The International Association of Geophysical Contractors published the following summary of IAGC’s Fact Sheet on Atlantic seismic surveys:
- “It has been more than 30 years since the U.S. has explored the Atlantic for oil and natural gas energy resources. Approximately 80%of the proposed mid- and south Atlantic lease planning areas has never been surveyed.
- There are currently eight Geological and Geophysical (G&G) permits pending with BOEM for the Atlantic OCS; six of these are for seismic surveys, TGS, GXT (ION), WesternGeco, CGG, Spectrum, and PGS. With the exception of PGS (3D), all seismic surveys proposed are for 2D seismic.

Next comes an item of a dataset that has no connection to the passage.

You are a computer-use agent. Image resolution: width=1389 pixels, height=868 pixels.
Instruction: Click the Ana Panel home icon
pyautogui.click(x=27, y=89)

- On July 23, 2014, the BOEM published its Record of Decision (ROD) for Proposed G&G activities in the Mid- and South Atlantic, culminating a four-year review evaluating the assumed environmental effects of seismic and other G&G survey activities proposed on the Atlantic coast. The ROD formally triggered the BOEM’s consideration of permits for G&G activities.
- There are many prerequisites and steps to obtaining permits from the BOEM, including site-specific environmental assessments and consultation pursuant to the Endangered Species Act. In the Atlantic ROD, the BOEM made permit approval contingent on the permit applicant also obtaining a Marine Mammal Protection Act (MMPA) authorization from NOAA Fisheries, ensuring the proposed surveys will have no more than a negligible impact on marine mammal stocks.
- Five companies (TGS, ION, WesternGeco, CGG & Spectrum) have pursued their MMPA authorizations or Incidental Harassment Authorizations (“IHA”), many submitting applications immediately following the July 2014 ROD.
- NOAA Fisheries did not deem these IHA applications complete until July 2015. NOAA Fisheries proposed IHAs for these five surveys in June 2017.
- It has been nearly three years since NOAA Fisheries recognized IHA applications for seismic surveys on the Atlantic OCS as “final and complete” and nearly four years since the BOEM signed its ROD for Atlantic OCS proposed G&G activities.”